* **EXERCISE DIRECTIONS**
Count the lines in the material below that contain the string "computer", treating uppercase and lowercase as different. Reply with the number alone.

* **DATASET RECORDS**
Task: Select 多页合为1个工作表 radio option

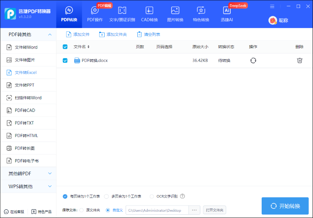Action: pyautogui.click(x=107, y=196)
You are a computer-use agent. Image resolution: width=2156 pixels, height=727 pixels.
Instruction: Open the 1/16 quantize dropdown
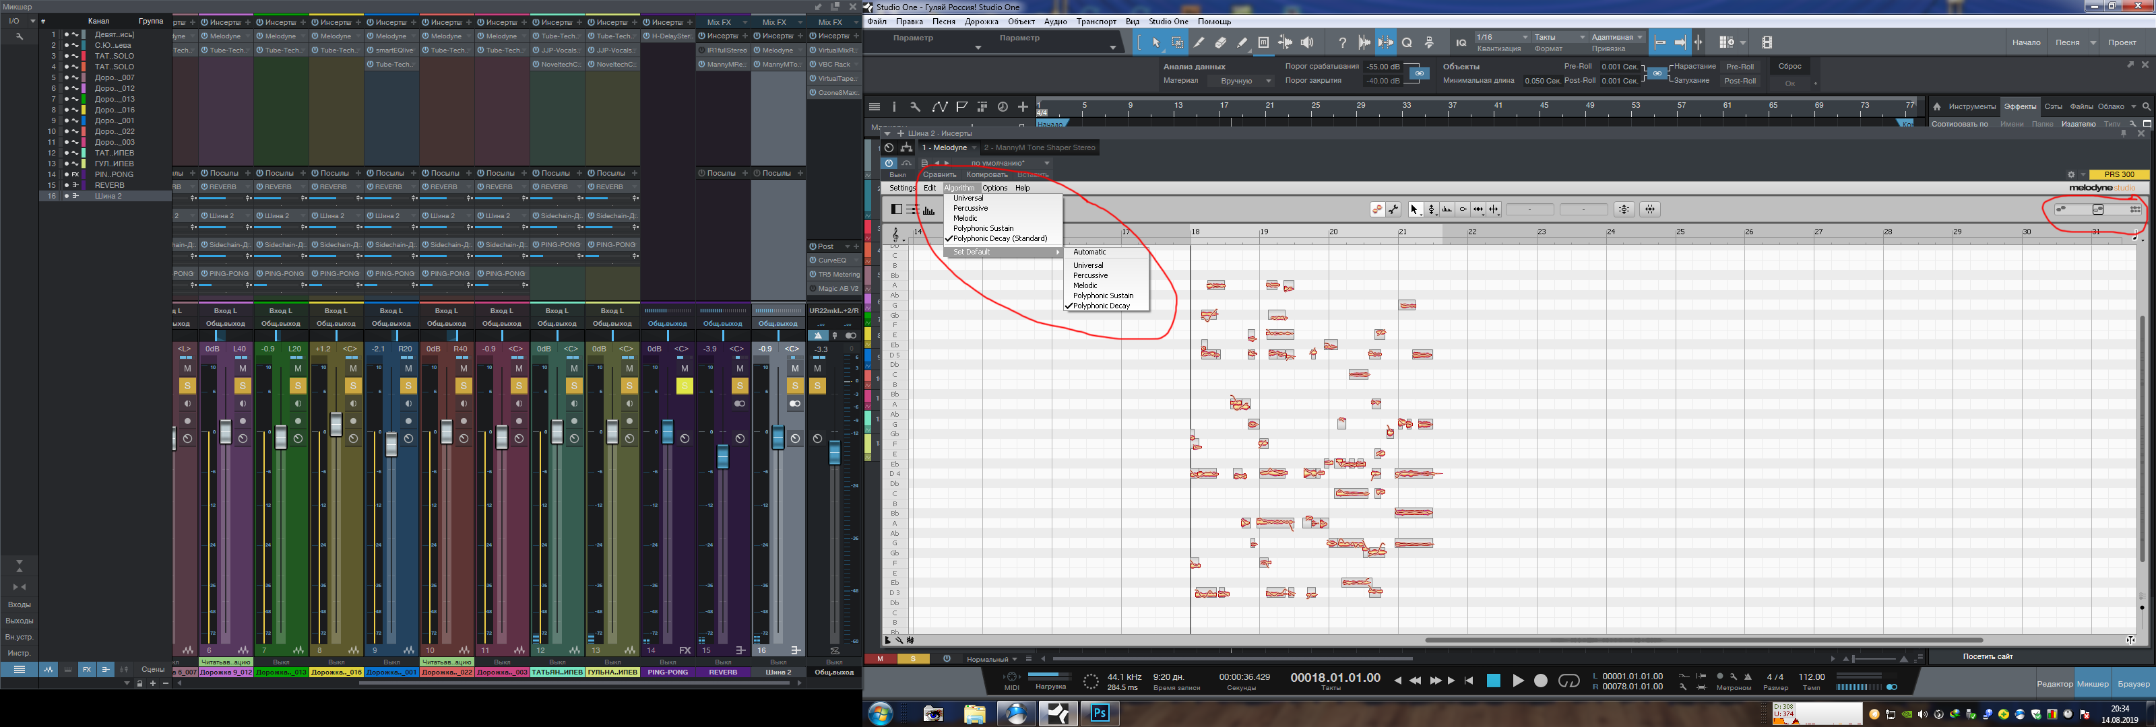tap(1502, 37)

* **TASK OUTPUT**
1